Page text Block Start

Spanish consumer price inflation rose from 4.2 percent in April and analysts expected it to soar as high as 5 percent this summer given chances global oil prices will keep rising after touching a record $139 a barrel last week. May headline inflation was slightly lower than a Reuters forecast of 4.7 percent year-on-year rate but Spain's EU-harmonised rate of 4.7 percent was in line with expectations. On a monthly basis, Spanish consumer prices rose an expected 0.7 percent, compared to a 1.1 percent rise in April, the National Statistics Institute said.
Economists said Spanish and French data published on Wednesday confirmed another spike in May euro zone inflation which could exceed forecasts of 3.6 percent when data is published on June 16.
"Unless something dramatic happens, the chances we are going to have an interest rate hike are very high," said Stephane Deo, UBS chief European economist. "The Spanish economy is one of the most exposed to short-term interest rates, it will lose twice, once from high inflation, and then a hike from the ECB."
Spanish Prime Minister Jose Luis Rodriguez Zapatero on Saturday asked the European Central Bank to show prudence after its president Jean Claude Trichet warned of a possible interest rate hike in July. Economy Minister Pedro Solbes followed up Zapatero's remarks by saying in an interview with the Wall Street Journal on Wednesday that Spain was concerned by the short-term impact on economic growth of the ECB's comments about fighting inflation.
"There was some concern that these (Trichet's) comments were too strong," Solbes said, adding he understood the ECB had a mission to preserve economic growth in the long term by fighting inflation. "But it can have a short-term impact and without doubt we are more concerned by this in Spain."
Spain is falling into its worst economic slowdown in 15 years as the end of a decade-long construction boom coincides with the global credit crunch, soaring global oil prices, a strong euro and 8-year high mortgage borrowing costs. Analysts said Spain's economy was suffering far more than the wider euro zone where growth was reasonable while inflation races above an ECB target of just below 2 percent. "Zapatero has to understand the ECB's only purpose in life is fighting inflation," said Jose Garcia Zarate at the 4Cast consultancy. "It's not happy days for the Spanish economy."

Page text Block End
Record excerpts Block Start

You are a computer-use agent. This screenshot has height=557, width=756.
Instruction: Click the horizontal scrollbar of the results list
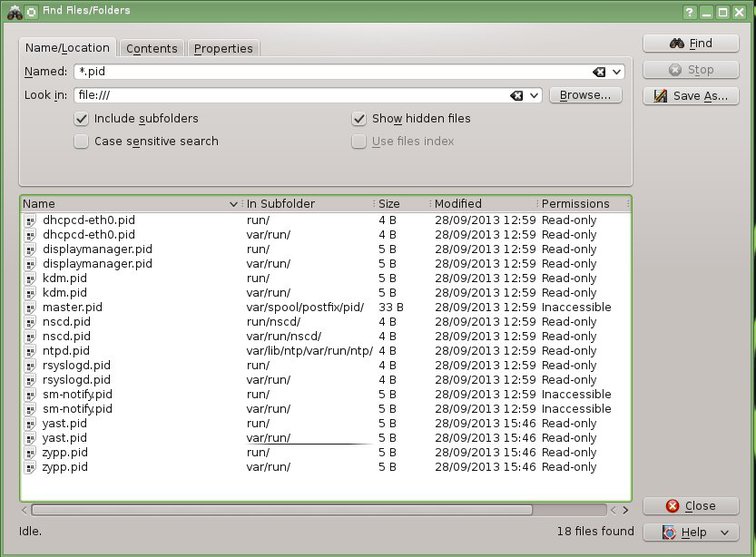300,510
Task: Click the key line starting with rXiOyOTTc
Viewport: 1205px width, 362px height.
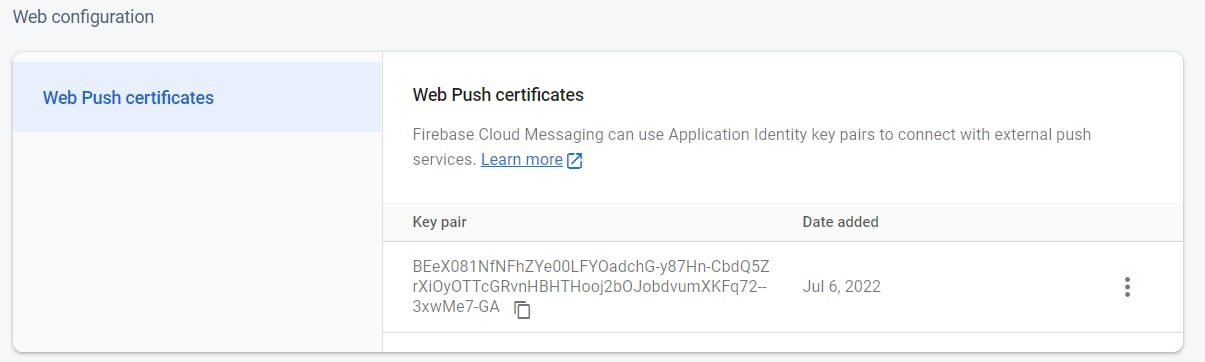Action: click(x=590, y=287)
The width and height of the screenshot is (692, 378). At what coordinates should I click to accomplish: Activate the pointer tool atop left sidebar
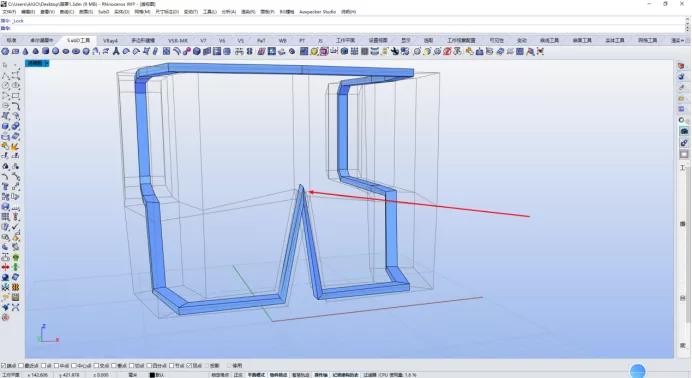tap(5, 65)
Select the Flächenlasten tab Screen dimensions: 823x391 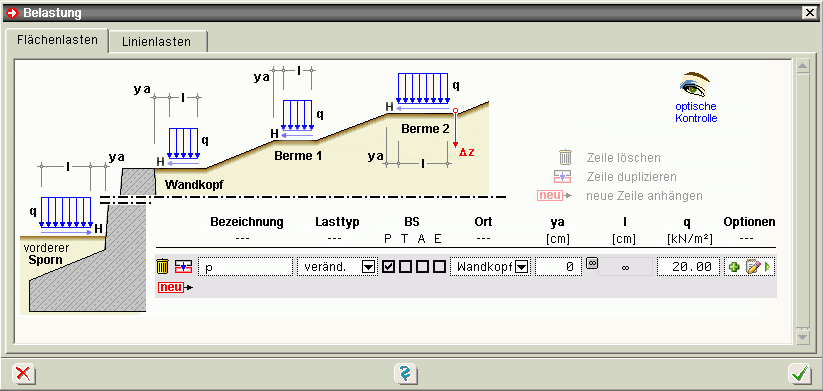coord(57,40)
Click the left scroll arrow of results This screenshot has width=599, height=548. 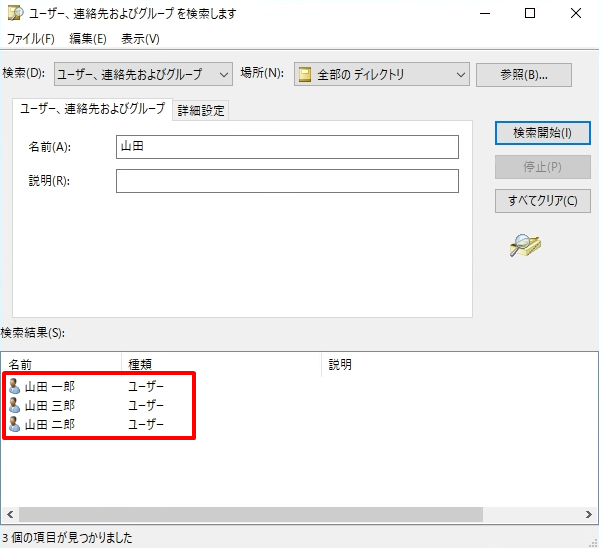click(x=10, y=514)
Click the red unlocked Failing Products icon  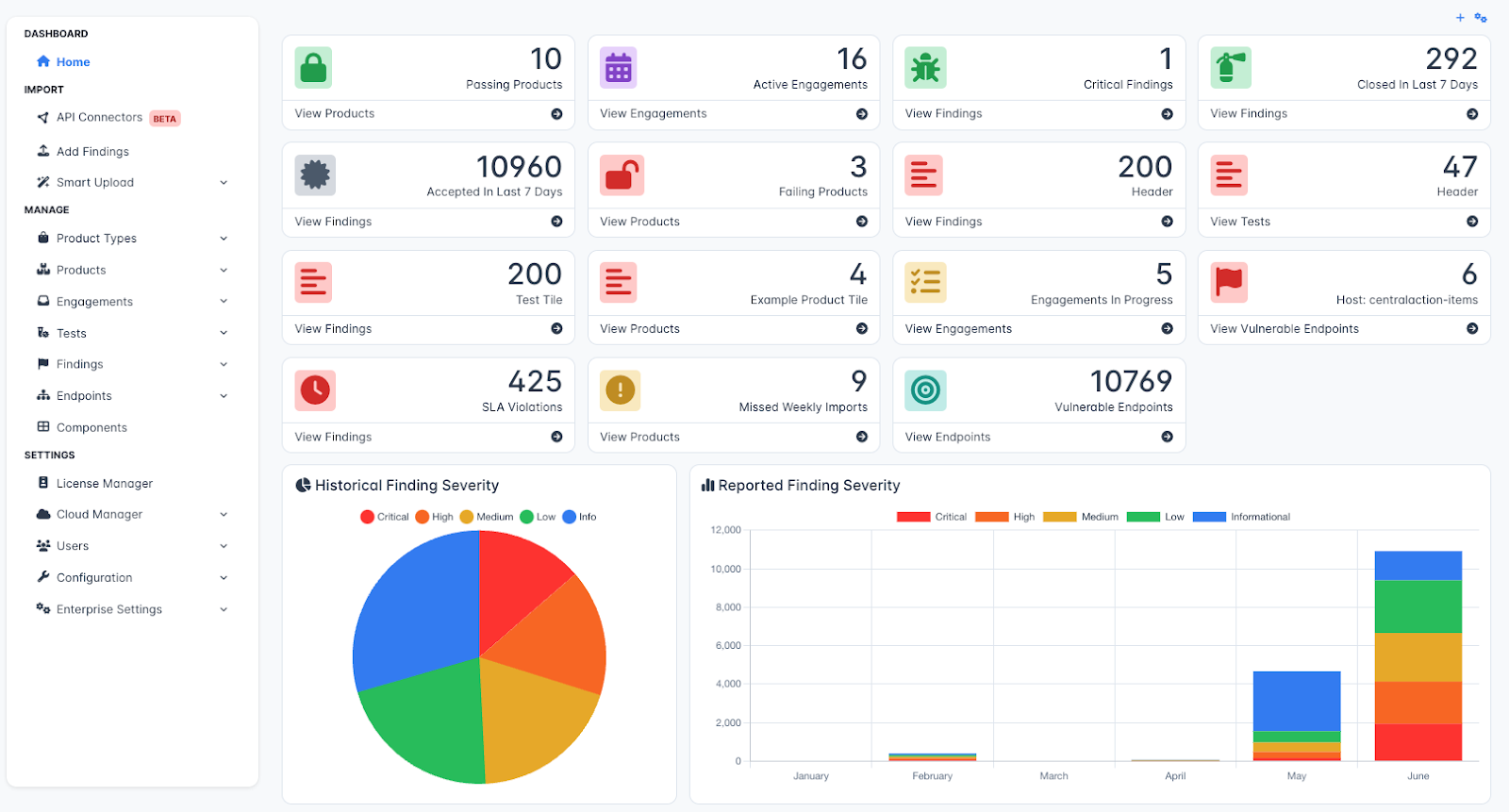tap(622, 175)
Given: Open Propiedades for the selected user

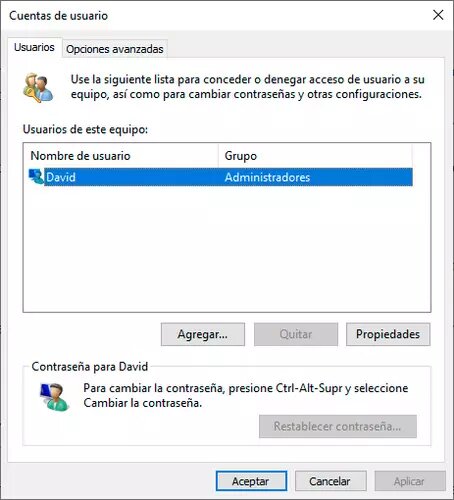Looking at the screenshot, I should [x=388, y=334].
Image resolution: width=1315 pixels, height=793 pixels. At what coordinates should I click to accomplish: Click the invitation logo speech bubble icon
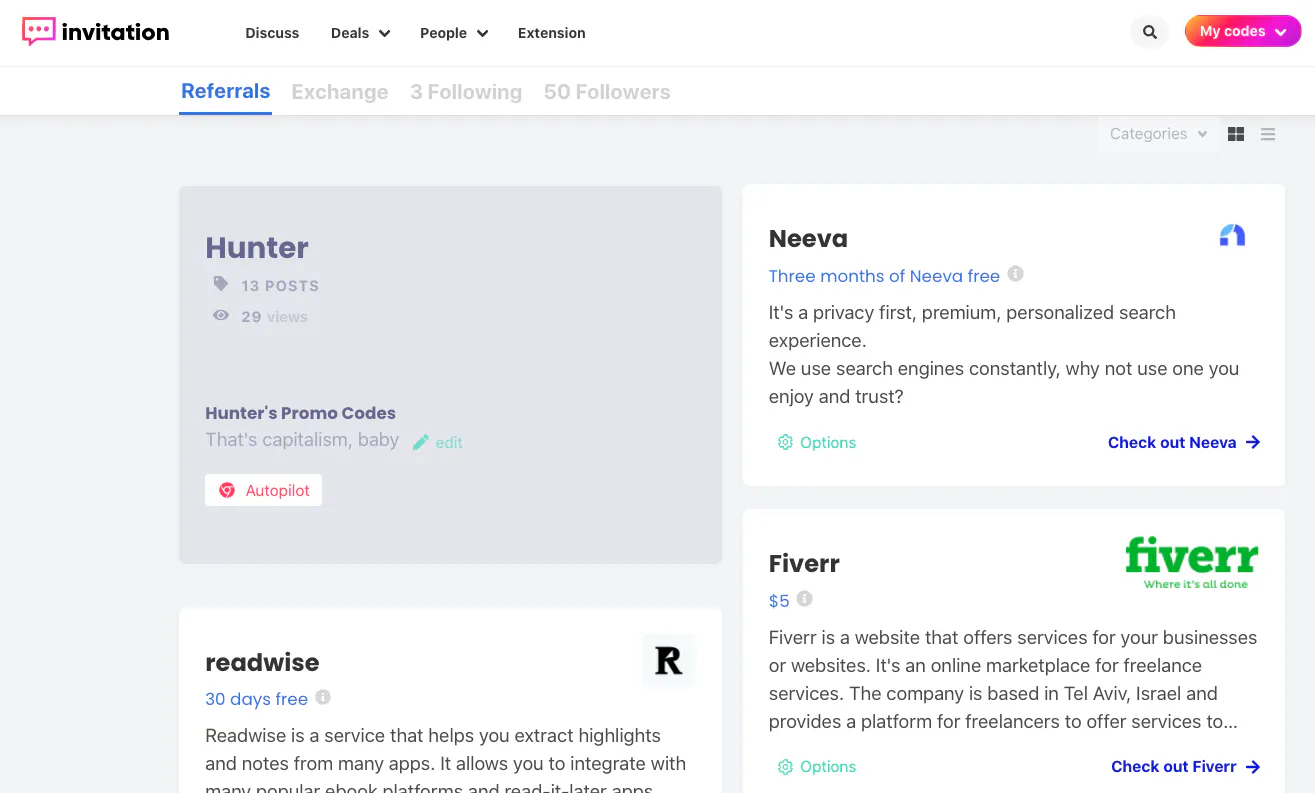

Record excerpts Block End

--- Problem statement ---
Please answer these from the article on Spanish inflation:
(a) By how much did Spanish consumer prices rise on a monthly basis in April?
(b) Who is the UBS chief European economist quoted?
(c) Spain is falling into its worst economic slowdown in how many years?
These rows have no connection to the article on Spanish inflation.

--- Response area ---
(a) 1.1 percent
(b) Stephane Deo
(c) 15 years